__Exercise instructions__: Copy out all of the data below without changing a single character, keeping every line in its original order.

__Data for the task__:

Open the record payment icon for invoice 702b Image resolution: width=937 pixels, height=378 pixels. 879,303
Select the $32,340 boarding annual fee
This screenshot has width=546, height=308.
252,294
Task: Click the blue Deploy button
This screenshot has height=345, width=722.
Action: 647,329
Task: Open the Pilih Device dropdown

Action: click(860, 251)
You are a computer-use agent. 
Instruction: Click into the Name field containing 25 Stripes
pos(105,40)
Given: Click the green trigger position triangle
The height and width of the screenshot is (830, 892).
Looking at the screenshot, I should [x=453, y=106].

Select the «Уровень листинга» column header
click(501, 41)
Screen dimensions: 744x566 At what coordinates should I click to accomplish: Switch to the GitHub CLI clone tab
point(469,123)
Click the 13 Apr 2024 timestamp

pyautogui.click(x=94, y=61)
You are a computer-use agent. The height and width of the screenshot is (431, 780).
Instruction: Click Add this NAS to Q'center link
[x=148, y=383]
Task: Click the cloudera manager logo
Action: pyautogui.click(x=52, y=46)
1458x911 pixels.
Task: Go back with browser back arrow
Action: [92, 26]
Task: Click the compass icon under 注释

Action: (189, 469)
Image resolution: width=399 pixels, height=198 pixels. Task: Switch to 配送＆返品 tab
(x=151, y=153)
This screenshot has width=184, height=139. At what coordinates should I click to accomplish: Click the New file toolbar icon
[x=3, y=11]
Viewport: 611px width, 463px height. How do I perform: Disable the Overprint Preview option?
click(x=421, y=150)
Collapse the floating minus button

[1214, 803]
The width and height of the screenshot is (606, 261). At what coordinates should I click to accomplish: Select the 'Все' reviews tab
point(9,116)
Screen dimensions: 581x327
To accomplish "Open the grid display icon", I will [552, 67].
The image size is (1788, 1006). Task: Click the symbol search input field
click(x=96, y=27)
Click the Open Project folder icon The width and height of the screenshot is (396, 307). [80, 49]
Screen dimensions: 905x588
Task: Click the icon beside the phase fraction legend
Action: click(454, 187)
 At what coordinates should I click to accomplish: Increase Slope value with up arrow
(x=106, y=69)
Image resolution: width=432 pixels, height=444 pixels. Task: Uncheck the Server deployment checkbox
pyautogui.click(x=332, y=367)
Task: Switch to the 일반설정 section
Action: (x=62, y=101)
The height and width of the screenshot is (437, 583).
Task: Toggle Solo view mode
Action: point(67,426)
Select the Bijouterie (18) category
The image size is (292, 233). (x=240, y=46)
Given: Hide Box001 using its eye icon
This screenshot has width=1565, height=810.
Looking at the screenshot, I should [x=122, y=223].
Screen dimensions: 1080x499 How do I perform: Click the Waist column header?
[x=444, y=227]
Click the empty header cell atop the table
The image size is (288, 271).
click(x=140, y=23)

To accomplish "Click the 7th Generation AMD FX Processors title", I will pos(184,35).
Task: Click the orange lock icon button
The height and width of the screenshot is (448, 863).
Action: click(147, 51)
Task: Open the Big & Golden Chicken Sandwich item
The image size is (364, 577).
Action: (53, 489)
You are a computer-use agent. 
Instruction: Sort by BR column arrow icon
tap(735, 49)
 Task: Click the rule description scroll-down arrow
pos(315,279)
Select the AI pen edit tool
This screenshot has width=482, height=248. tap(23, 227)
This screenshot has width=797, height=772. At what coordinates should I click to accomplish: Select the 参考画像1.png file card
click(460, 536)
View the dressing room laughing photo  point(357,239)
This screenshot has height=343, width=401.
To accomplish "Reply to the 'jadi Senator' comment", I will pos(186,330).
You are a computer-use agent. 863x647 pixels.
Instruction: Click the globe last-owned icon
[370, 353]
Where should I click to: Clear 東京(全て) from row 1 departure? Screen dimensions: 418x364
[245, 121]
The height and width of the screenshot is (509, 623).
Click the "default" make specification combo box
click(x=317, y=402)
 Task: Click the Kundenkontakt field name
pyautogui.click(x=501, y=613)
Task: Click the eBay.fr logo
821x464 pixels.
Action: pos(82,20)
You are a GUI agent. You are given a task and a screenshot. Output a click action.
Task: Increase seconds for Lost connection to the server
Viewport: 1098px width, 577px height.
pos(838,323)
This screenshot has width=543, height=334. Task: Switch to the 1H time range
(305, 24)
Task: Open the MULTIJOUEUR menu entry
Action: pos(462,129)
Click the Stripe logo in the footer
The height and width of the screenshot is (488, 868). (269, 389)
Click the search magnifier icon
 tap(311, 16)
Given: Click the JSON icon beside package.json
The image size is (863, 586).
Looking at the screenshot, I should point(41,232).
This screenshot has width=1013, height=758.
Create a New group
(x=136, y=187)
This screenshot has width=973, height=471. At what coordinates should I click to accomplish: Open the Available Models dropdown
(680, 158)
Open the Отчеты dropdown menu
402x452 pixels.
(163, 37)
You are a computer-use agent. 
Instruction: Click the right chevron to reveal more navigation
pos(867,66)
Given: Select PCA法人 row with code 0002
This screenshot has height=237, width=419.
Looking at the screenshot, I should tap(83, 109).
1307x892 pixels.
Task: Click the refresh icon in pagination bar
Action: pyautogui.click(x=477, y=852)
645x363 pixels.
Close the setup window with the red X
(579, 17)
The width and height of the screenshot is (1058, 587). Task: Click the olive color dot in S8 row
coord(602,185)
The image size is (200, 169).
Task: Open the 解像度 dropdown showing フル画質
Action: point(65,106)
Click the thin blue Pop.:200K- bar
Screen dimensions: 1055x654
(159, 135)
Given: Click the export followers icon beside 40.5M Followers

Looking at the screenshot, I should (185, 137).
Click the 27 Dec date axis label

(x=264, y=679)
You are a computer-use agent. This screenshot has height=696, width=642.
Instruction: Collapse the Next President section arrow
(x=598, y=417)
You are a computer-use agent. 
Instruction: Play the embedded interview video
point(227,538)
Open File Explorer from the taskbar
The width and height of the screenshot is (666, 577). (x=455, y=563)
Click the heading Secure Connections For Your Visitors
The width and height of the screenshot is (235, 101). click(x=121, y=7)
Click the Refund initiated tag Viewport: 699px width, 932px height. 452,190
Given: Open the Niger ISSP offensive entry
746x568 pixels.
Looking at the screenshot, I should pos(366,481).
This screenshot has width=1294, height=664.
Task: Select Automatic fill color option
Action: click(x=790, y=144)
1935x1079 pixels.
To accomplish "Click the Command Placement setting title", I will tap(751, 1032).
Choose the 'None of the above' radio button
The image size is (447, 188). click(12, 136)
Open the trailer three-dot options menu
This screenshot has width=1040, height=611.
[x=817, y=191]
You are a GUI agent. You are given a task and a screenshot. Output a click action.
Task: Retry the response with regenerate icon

__Solution to the exercise__:
Open the record payment icon for invoice 702b Image resolution: width=937 pixels, height=378 pixels. 879,303
Select the $32,340 boarding annual fee
This screenshot has width=546, height=308.
252,294
Task: Click the blue Deploy button
This screenshot has height=345, width=722.
Action: 647,329
Task: Open the Pilih Device dropdown

Action: click(860, 251)
You are a computer-use agent. 
Instruction: Click into the Name field containing 25 Stripes
pos(105,40)
Given: Click the green trigger position triangle
The height and width of the screenshot is (830, 892).
Looking at the screenshot, I should [x=453, y=106].

Select the «Уровень листинга» column header
click(501, 41)
Screen dimensions: 744x566 At what coordinates should I click to accomplish: Switch to the GitHub CLI clone tab
point(469,123)
Click the 13 Apr 2024 timestamp

pyautogui.click(x=94, y=61)
You are a computer-use agent. The height and width of the screenshot is (431, 780).
Instruction: Click Add this NAS to Q'center link
[x=148, y=383]
Task: Click the cloudera manager logo
Action: pyautogui.click(x=52, y=46)
1458x911 pixels.
Task: Go back with browser back arrow
Action: [92, 26]
Task: Click the compass icon under 注释

Action: (189, 469)
Image resolution: width=399 pixels, height=198 pixels. Task: Switch to 配送＆返品 tab
(x=151, y=153)
This screenshot has width=184, height=139. At what coordinates should I click to accomplish: Click the New file toolbar icon
[x=3, y=11]
Viewport: 611px width, 463px height. How do I perform: Disable the Overprint Preview option?
click(x=421, y=150)
Collapse the floating minus button

[1214, 803]
The width and height of the screenshot is (606, 261). At what coordinates should I click to accomplish: Select the 'Все' reviews tab
point(9,116)
Screen dimensions: 581x327
To accomplish "Open the grid display icon", I will [552, 67].
The image size is (1788, 1006). Task: Click the symbol search input field
click(x=96, y=27)
Click the Open Project folder icon The width and height of the screenshot is (396, 307). [80, 49]
Screen dimensions: 905x588
Task: Click the icon beside the phase fraction legend
Action: click(454, 187)
 At what coordinates should I click to accomplish: Increase Slope value with up arrow
(x=106, y=69)
Image resolution: width=432 pixels, height=444 pixels. Task: Uncheck the Server deployment checkbox
pyautogui.click(x=332, y=367)
Task: Switch to the 일반설정 section
Action: (x=62, y=101)
The height and width of the screenshot is (437, 583).
Task: Toggle Solo view mode
Action: point(67,426)
Select the Bijouterie (18) category
The image size is (292, 233). (x=240, y=46)
Given: Hide Box001 using its eye icon
This screenshot has width=1565, height=810.
Looking at the screenshot, I should [x=122, y=223].
Screen dimensions: 1080x499 How do I perform: Click the Waist column header?
[x=444, y=227]
Click the empty header cell atop the table
The image size is (288, 271).
click(x=140, y=23)

To accomplish "Click the 7th Generation AMD FX Processors title", I will pos(184,35).
Task: Click the orange lock icon button
The height and width of the screenshot is (448, 863).
Action: click(147, 51)
Task: Open the Big & Golden Chicken Sandwich item
The image size is (364, 577).
Action: (53, 489)
You are a computer-use agent. 
Instruction: Sort by BR column arrow icon
tap(735, 49)
 Task: Click the rule description scroll-down arrow
pos(315,279)
Select the AI pen edit tool
This screenshot has width=482, height=248. tap(23, 227)
This screenshot has width=797, height=772. At what coordinates should I click to accomplish: Select the 参考画像1.png file card
click(460, 536)
View the dressing room laughing photo  point(357,239)
This screenshot has height=343, width=401.
To accomplish "Reply to the 'jadi Senator' comment", I will pos(186,330).
You are a computer-use agent. 863x647 pixels.
Instruction: Click the globe last-owned icon
[370, 353]
Where should I click to: Clear 東京(全て) from row 1 departure? Screen dimensions: 418x364
[245, 121]
The height and width of the screenshot is (509, 623).
Click the "default" make specification combo box
click(x=317, y=402)
 Task: Click the Kundenkontakt field name
pyautogui.click(x=501, y=613)
Task: Click the eBay.fr logo
821x464 pixels.
Action: pos(82,20)
You are a GUI agent. You are given a task and a screenshot. Output a click action.
Task: Increase seconds for Lost connection to the server
Viewport: 1098px width, 577px height.
pos(838,323)
This screenshot has width=543, height=334. Task: Switch to the 1H time range
(305, 24)
Task: Open the MULTIJOUEUR menu entry
Action: pos(462,129)
Click the Stripe logo in the footer
The height and width of the screenshot is (488, 868). (269, 389)
Click the search magnifier icon
 tap(311, 16)
Given: Click the JSON icon beside package.json
The image size is (863, 586).
Looking at the screenshot, I should point(41,232).
This screenshot has width=1013, height=758.
Create a New group
(x=136, y=187)
This screenshot has width=973, height=471. At what coordinates should I click to accomplish: Open the Available Models dropdown
(680, 158)
Open the Отчеты dropdown menu
402x452 pixels.
(163, 37)
You are a computer-use agent. 
Instruction: Click the right chevron to reveal more navigation
pos(867,66)
Given: Select PCA法人 row with code 0002
This screenshot has height=237, width=419.
Looking at the screenshot, I should tap(83, 109).
1307x892 pixels.
Task: Click the refresh icon in pagination bar
Action: pyautogui.click(x=477, y=852)
645x363 pixels.
Close the setup window with the red X
(579, 17)
The width and height of the screenshot is (1058, 587). Task: Click the olive color dot in S8 row
coord(602,185)
The image size is (200, 169).
Task: Open the 解像度 dropdown showing フル画質
Action: point(65,106)
Click the thin blue Pop.:200K- bar
Screen dimensions: 1055x654
(159, 135)
Given: Click the export followers icon beside 40.5M Followers

Looking at the screenshot, I should (185, 137).
Click the 27 Dec date axis label

(x=264, y=679)
You are a computer-use agent. This screenshot has height=696, width=642.
Instruction: Collapse the Next President section arrow
(x=598, y=417)
You are a computer-use agent. 
Instruction: Play the embedded interview video
point(227,538)
Open File Explorer from the taskbar
The width and height of the screenshot is (666, 577). (x=455, y=563)
Click the heading Secure Connections For Your Visitors
The width and height of the screenshot is (235, 101). click(x=121, y=7)
Click the Refund initiated tag Viewport: 699px width, 932px height. 452,190
Given: Open the Niger ISSP offensive entry
746x568 pixels.
Looking at the screenshot, I should pos(366,481).
This screenshot has width=1294, height=664.
Task: Select Automatic fill color option
Action: click(x=790, y=144)
1935x1079 pixels.
To accomplish "Click the Command Placement setting title", I will tap(751, 1032).
Choose the 'None of the above' radio button
The image size is (447, 188). click(12, 136)
Open the trailer three-dot options menu
This screenshot has width=1040, height=611.
[x=817, y=191]
You are a GUI agent. You are given a task and a screenshot. Output a click action.
Task: Retry the response with regenerate icon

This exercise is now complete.